Little recently announced a boost of hundreds of millions of dollars for ICU capacity - almost two years into the COVID-19 pandemic. The additional ICU beds are planned to be operational in Canterbury, Waitematā, and Bay of Plenty DHBs next year.
Little argues that additional ICU beds are only part of the solution and that the Government's strategy was to prevent people needing ICU by driving vaccination. The latest data shows 89 percent of the eligible population is fully vaccinated.
"Andrew Connolly will correct me if I'm wrong, but 100 percent of those who wound up in ICU are unvaccinated," Little said.

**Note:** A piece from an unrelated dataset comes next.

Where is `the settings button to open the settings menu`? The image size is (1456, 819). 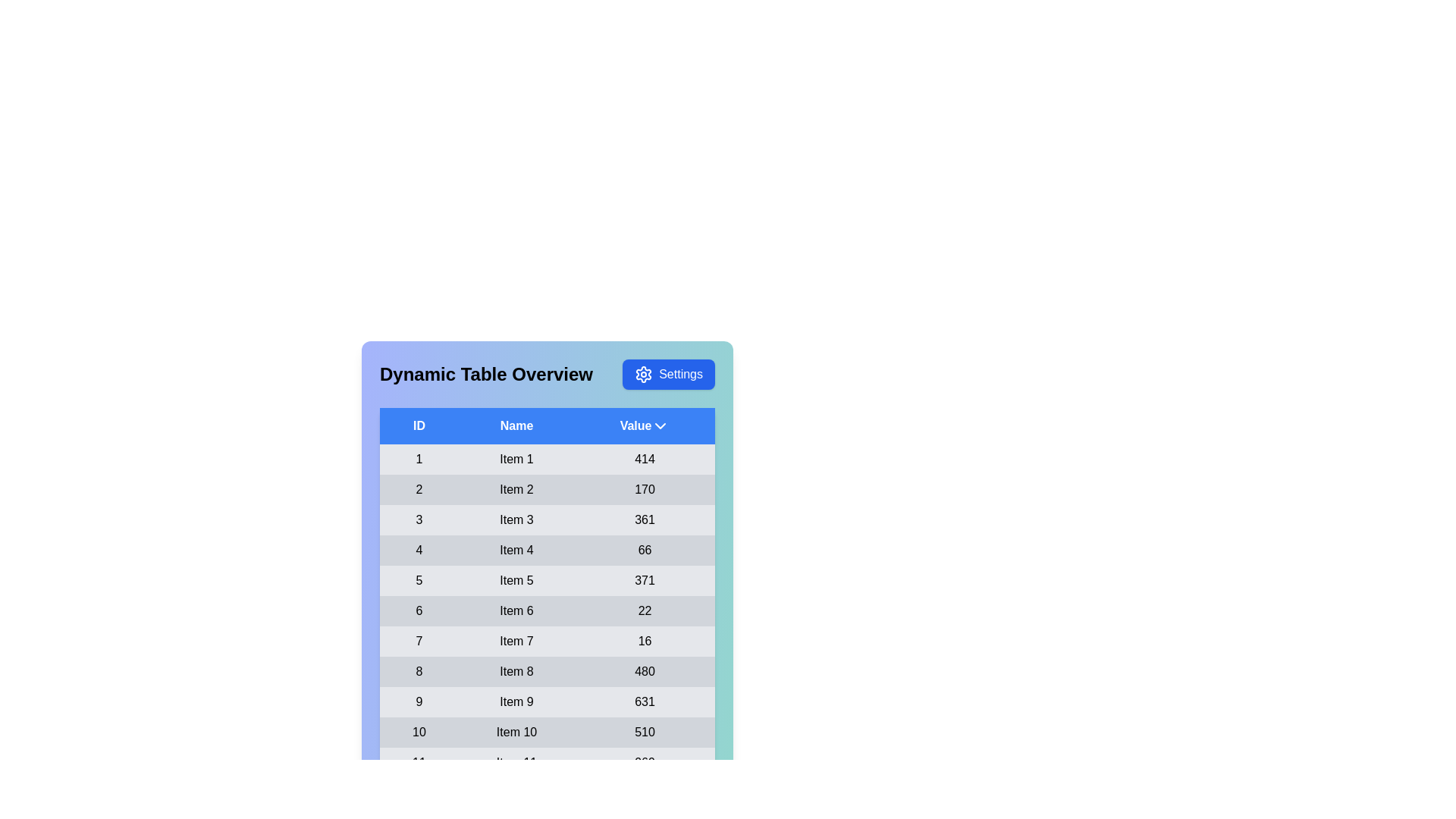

"Exactly right minister, the double dose appears to have prevented any New Zealander entering the ICU," Dr Connolly replied.
"Certainly no fully vaccinated patients with COVID have ended up in ICU.
"There have been, of course, very elderly patients double dosed who due to their general comorbidities and so forth have died with COVID, not necessarily of, but clinicians discussing with their families felt that ICU care was not appropriate."
Dr Reti is disappointed there will be no extra ICU beds until June 2022 - a revelation Little made in Parliament last week.
"The Government has wasted the best part of two years pretending this wasn't an issue and has now lost valuable time in building our COVID defences, putting the health of New Zealanders at risk," Dr Reti said.
"One of the most important things that needed to be provided are not just the beds but the staffing of the beds. Five nurses are required for every ICU," she said in Parliament.
"Five ICU nurses are required per bed, so not only have we got 300 ICU or high dependency unit beds and the ability to surge to 500, we put aside funding in the Budget to ensure that we could train the staff required for the additional beds that we have."
But despite the Government allocating 300 spaces in managed isolation and quarantine (MIQ), for critical healthcare workers in October, the Ministry of Health said only about 79 slots available to December 15 were filled - and that was for all healthcare workers, not just nurses.